Em geral, a radioterapia altera significativamente a microbiota intestinal, tendo como achado mais frequente a perda de diversidade e riqueza desse microambiente. Entretanto, a irradiação sistêmica administrada por radiofármacos é intrinsecamente diferente. Para abordar esse conhecimento, um estudo prospectivo investigou possíveis alterações na microbiota intestinal de pacientes tratados com iodeto de sódio iodo-131 (NaI-131). Esse isótopo radioativo de iodo (radioiodo) é usado em várias aplicações médicas, a exemplo de terapias específicas contra o câncer.
Para investigar o impacto na comunidade microbiana intestinal, o estudo conduzido por pesquisadores portugueses teve como objetivo comparar amostras fecais de pacientes, antes e depois da realização da Terapia com Iodo Radioativo (RAIT). De acordo com os autores, o estudo prospectivo envolveu 64 pacientes encaminhados para RAIT, entre fevereiro de 2019 e abril de 2021.

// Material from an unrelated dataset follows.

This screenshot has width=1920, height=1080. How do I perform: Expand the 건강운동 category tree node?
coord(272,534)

Destes, 37 tinham diagnóstico de câncer de tireoide (após tireoidectomia total) e 27 tinham hipertireoidismo. Antes do tratamento, os pacientes com câncer foram submetidos a quatro semanas de abstinência de levotiroxina para estimular os níveis séricos do hormônio estimulador da tireoide (TSH). “Ao mesmo tempo, aqueles com hipertireoidismo ficaram sem os medicamentos antitireoidianos por cinco ou mais dias”, descrevem.
Achados
Diferentemente de dados anteriores sobre o efeito da radiação ionizante na microbiota, a riqueza e a diversidade da microbiota fecal não foram significativamente impactadas após o tratamento com radioiodo. Entretanto, ao comparar mudanças na abundância de bactérias dentro das amostras, foram identificados alguns táxons significativamente diferentes.
Os filos mais representados nas amostras pré e pós-RAIT foram Firmicutes e Bacteroidetes, seguidos por Proteobacteria, Actinobacteria e Verrucomicrobia. No entanto, suas abundâncias relativas diferiram entre as amostras pré e pós-RAIT. “A diferença mais relevante foi o aumento significativo em Bacteroidetes, causando uma diminuição na proporção Firmicutes”, comentam os autores.

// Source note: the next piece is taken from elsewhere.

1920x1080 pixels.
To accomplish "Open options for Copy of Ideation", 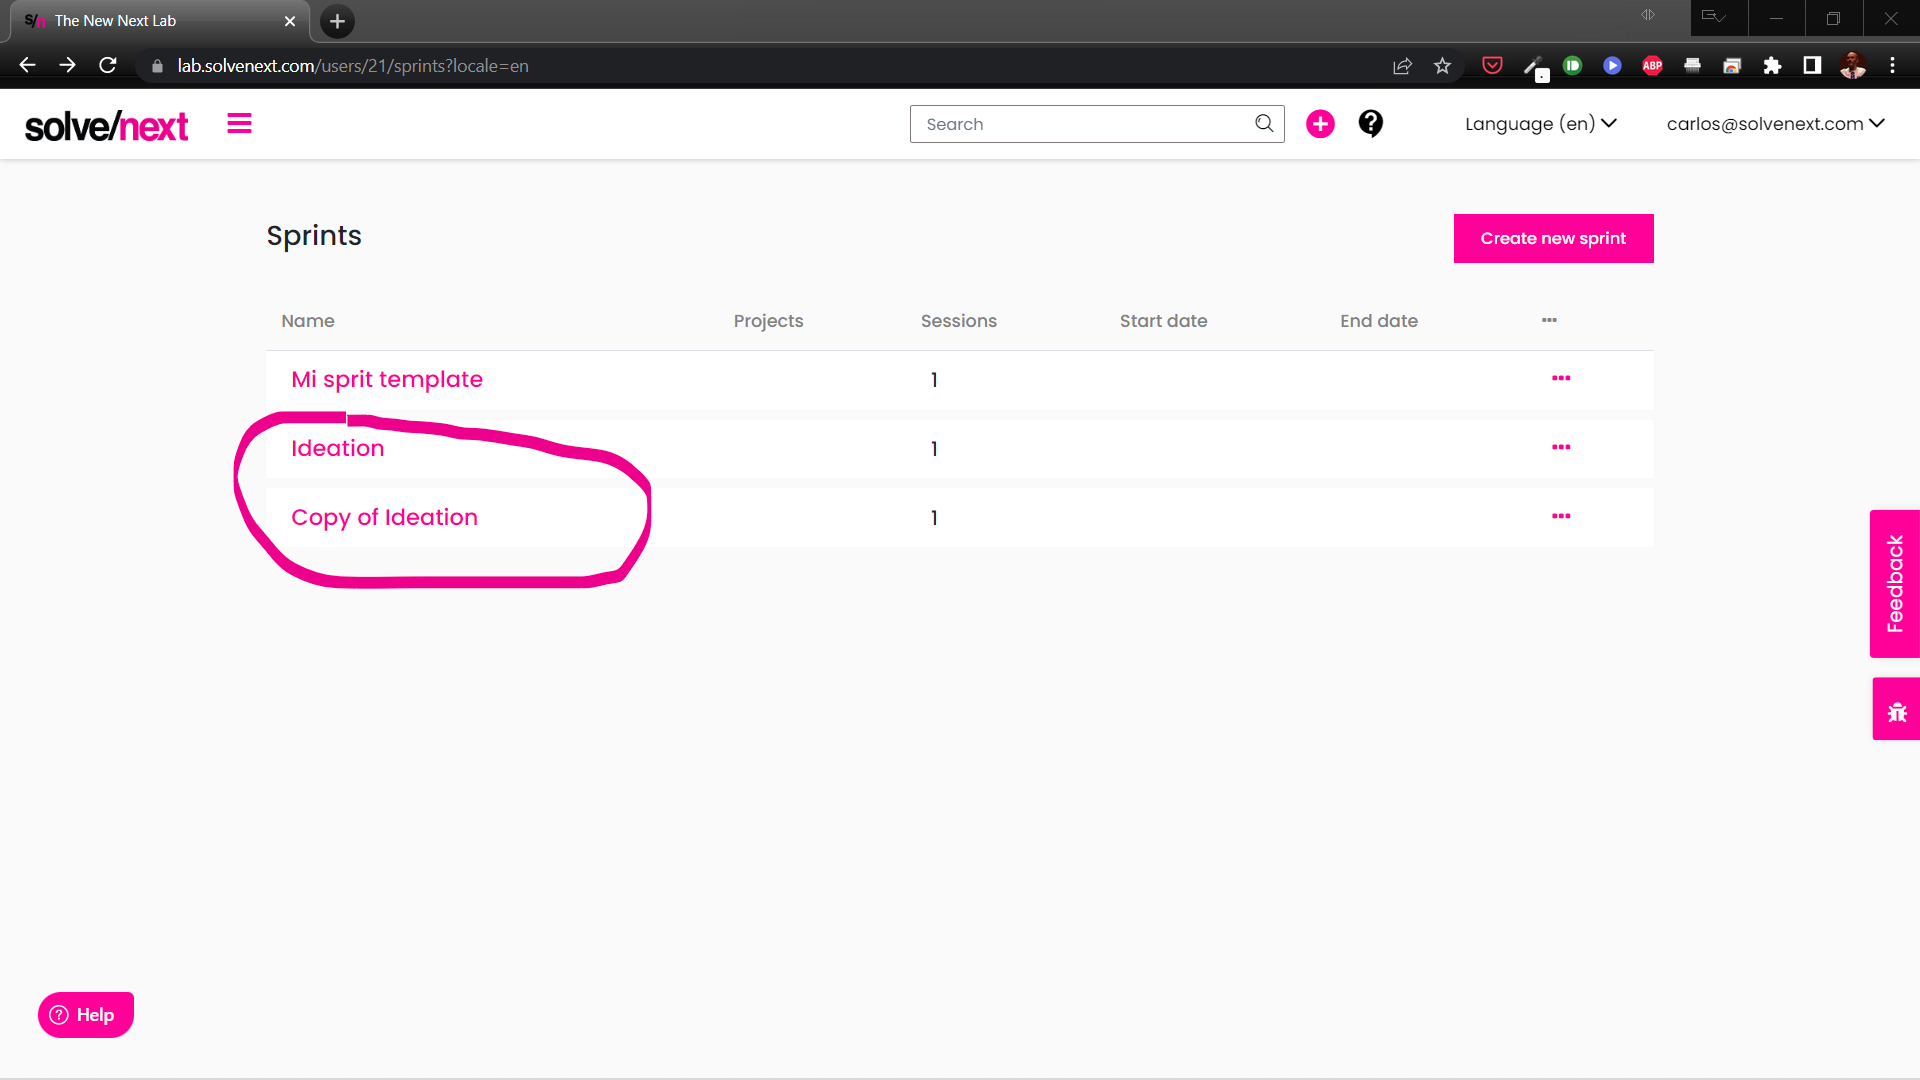I will tap(1561, 516).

Nas classificações taxonômicas mais baixas foi identificada diminuição significativa em Lactobacillus, pertencentes ao filo Firmicutes. Além disso, por meio da análise LEfSe, os bacteroides e Phocaeicola vulgatus (ambos do filo Bacteroidetes) foram enriquecidos após RAIT. Os autores observam que não foram encontradas alterações estatísticas significativas em relação aos filos menos abundantes.

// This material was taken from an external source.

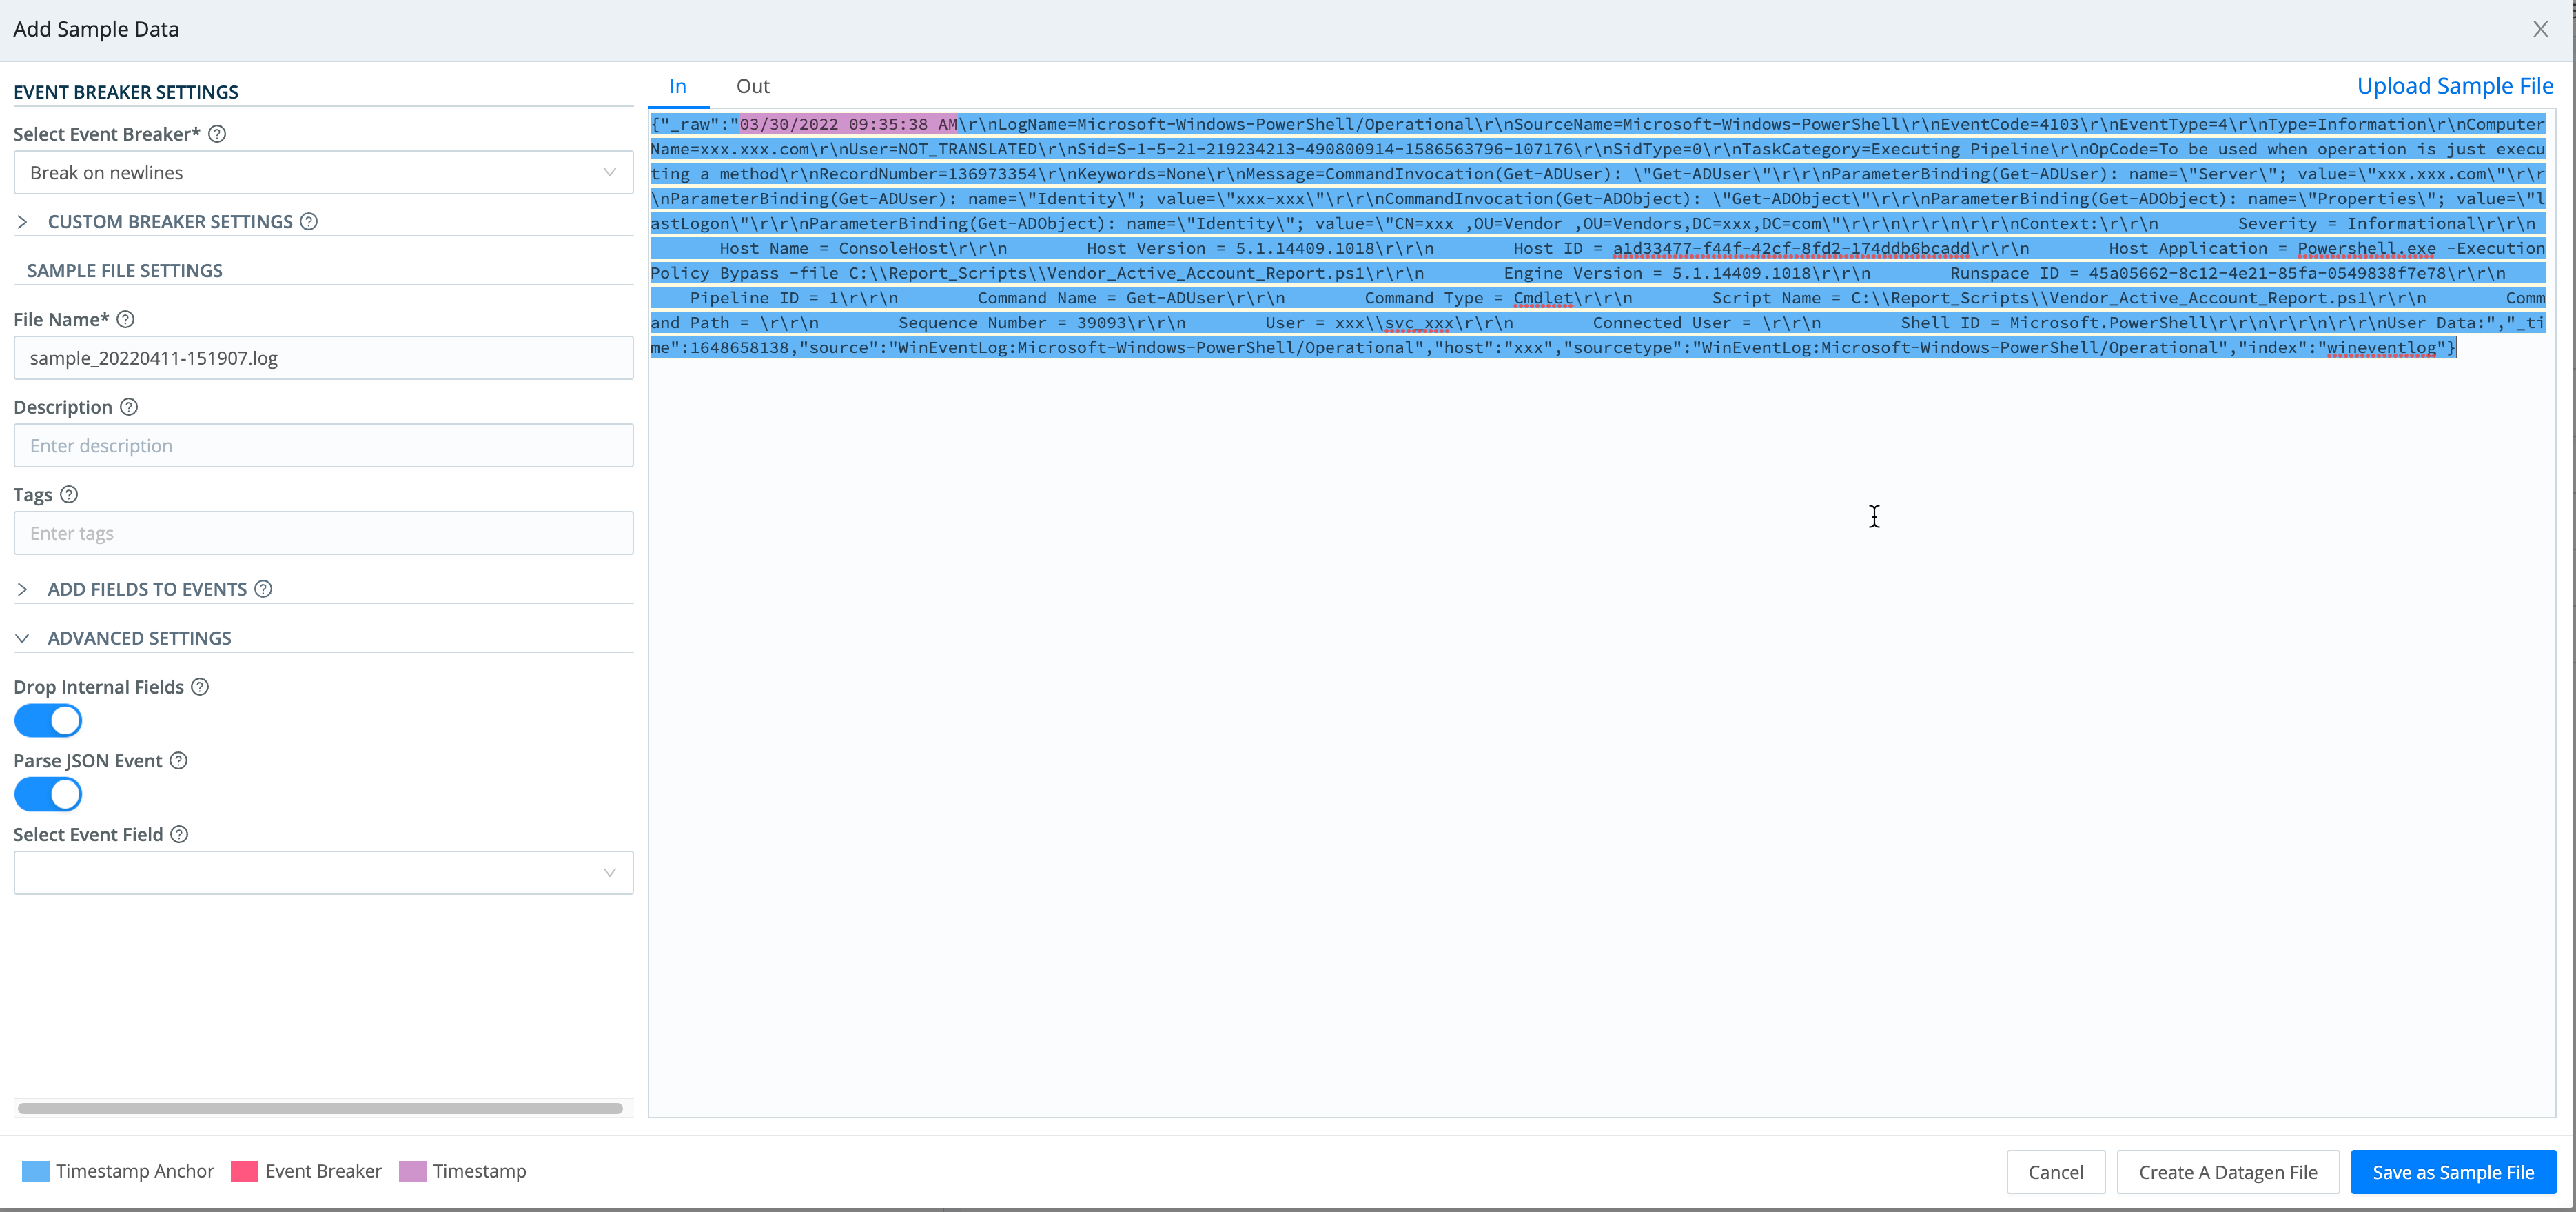Switch to the Out tab
2576x1212 pixels.
click(x=752, y=86)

Actinobacteria, por exemplo, apresentou tendência decrescente pós-RAIT, o que pode ser explicado pela redução de Bifidobacterium spp. “Por outro lado, a abundância relativa de Verrucomicrobia apresentou tendência crescente atribuída pelo aumento evidente (mesmo sem significância estatística) de Akkermansia muciniphila”, citam os autores. Já a abundância relativa de Proteobacteria permaneceu estável após a irradiação.
Conclusões
Apesar de o perfil geral da microbiota intestinal não ter sido alterado significativamente após a terapia com radioiodo, os pesquisadores buscaram diferenças entre o efeito da RAIT em pacientes com hipertireoidismo e com câncer de tireoide. “Naqueles com hipertireoidismo, encontramos diferença significativa entre as amostras, enquanto nas pré-RAIT identificamos quatro espécies enriquecidas diferencialmente: Klebsiella pneumoniae, Alistipes inops, Ruminococcus e Slackia isoflavoniconvertens”, detalham.
Ao mesmo tempo, nas amostras pós-RAIT foram identificadas cinco espécies: Bacteroides, Acidaminococcus intestini, Prevotella marseillensis, Sutterella wadsworthensis e Phocaeicola plebeius. “Além disso, foi observado aumento significativo nas abundâncias relativas e absolutas de Bacteroidetes e Proteobacteria”, acentuam os autores. Já nos pacientes com câncer de tireoide não foram identificadas diferenças significativas na diversidade alfa e beta.
Os autores afirmam que o estudo é pioneiro, pois fornece a primeira evidência de que a terapia com radioiodo não afeta significativamente a riqueza e a diversidade da microbiota intestinal humana. O artigo ‘Gut microbiota is not significantly altered by radioiodine therapy’ foi publicado em janeiro de 2025 na revista Nutrients.